━━━━━ Raw data

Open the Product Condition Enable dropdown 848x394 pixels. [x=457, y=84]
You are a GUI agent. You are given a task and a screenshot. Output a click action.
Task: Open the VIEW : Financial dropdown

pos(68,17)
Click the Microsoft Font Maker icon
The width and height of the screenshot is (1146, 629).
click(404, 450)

━━━━━━━━━━
━━━━━ Raw data

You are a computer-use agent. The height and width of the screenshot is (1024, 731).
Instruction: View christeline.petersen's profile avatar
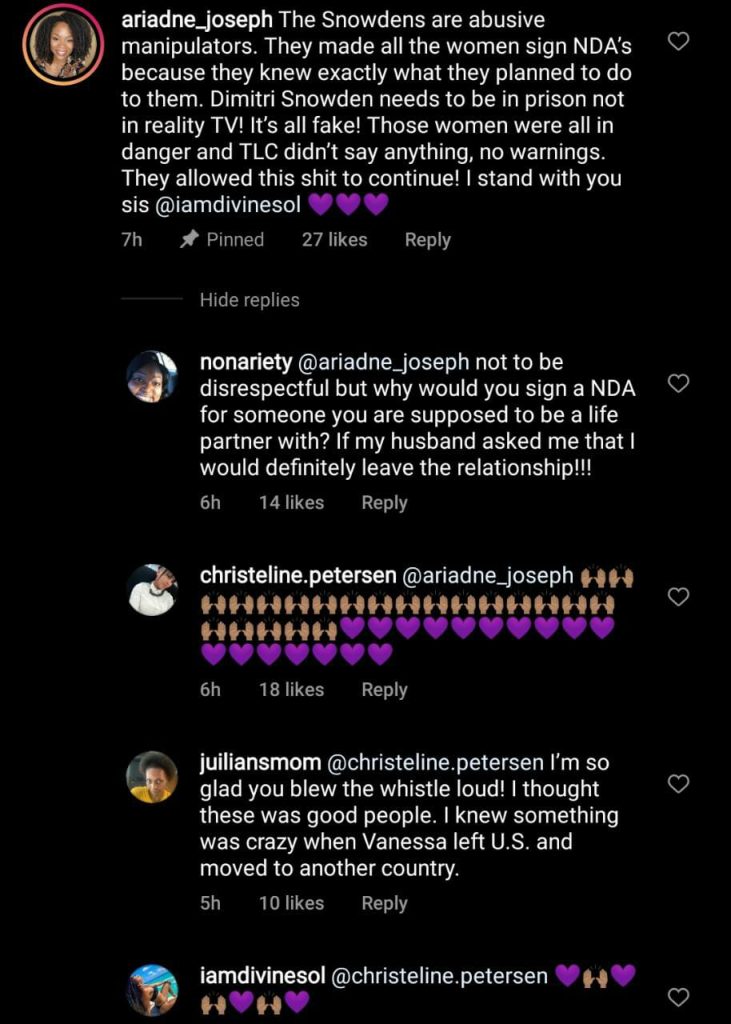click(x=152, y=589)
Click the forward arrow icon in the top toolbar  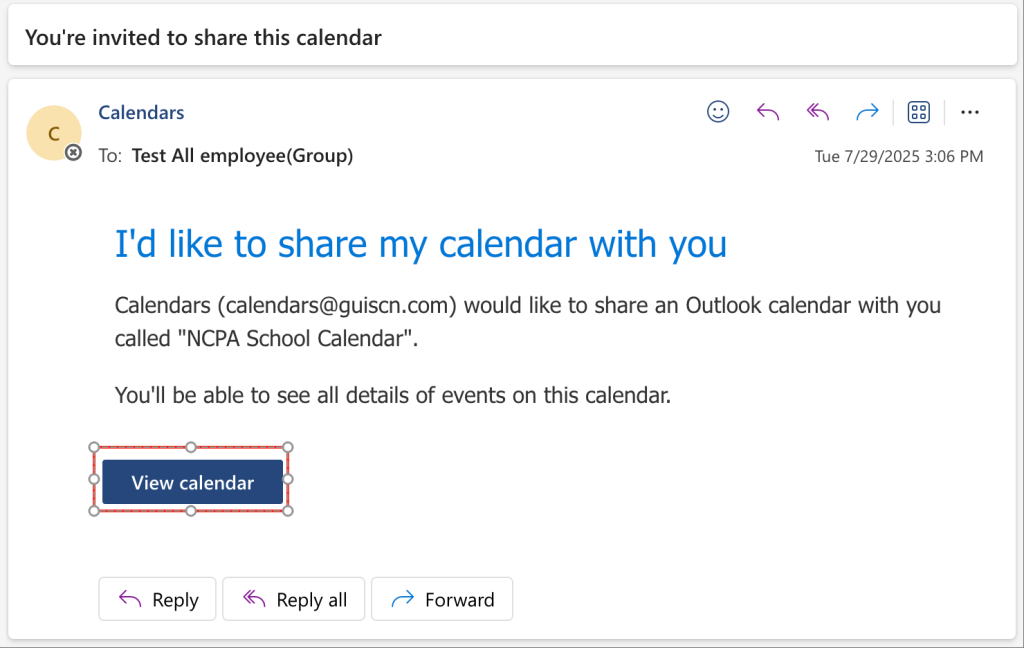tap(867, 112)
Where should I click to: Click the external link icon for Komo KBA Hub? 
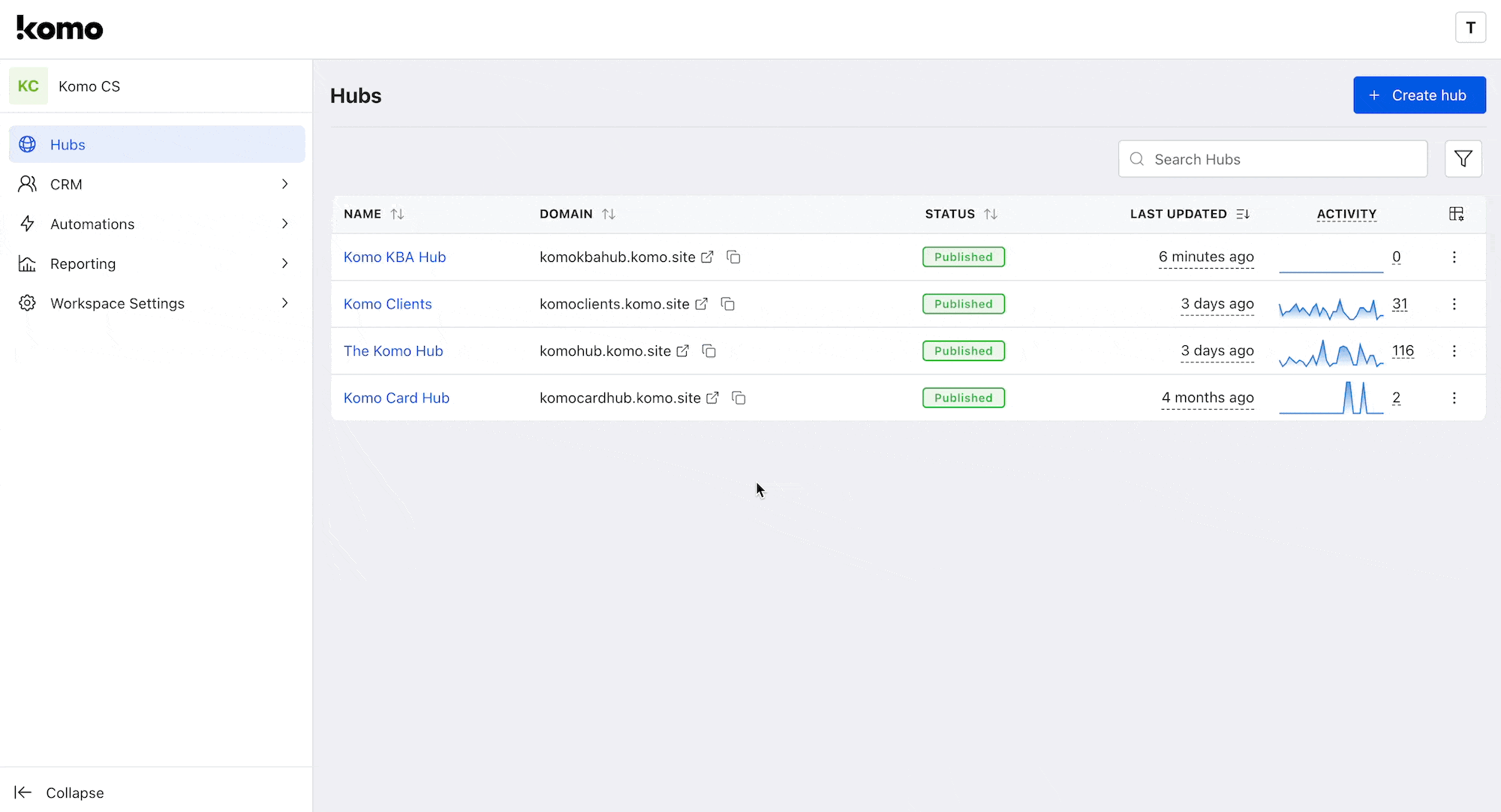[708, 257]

━━━━━━━━━━

• **Problem details**: Read the data above and pull out each line that holds the string "agent".

• **Solution**:
You are a GUI agent. You are given a task and a screenshot. Output a click action.
You are a computer-use agent. The height and width of the screenshot is (1024, 731).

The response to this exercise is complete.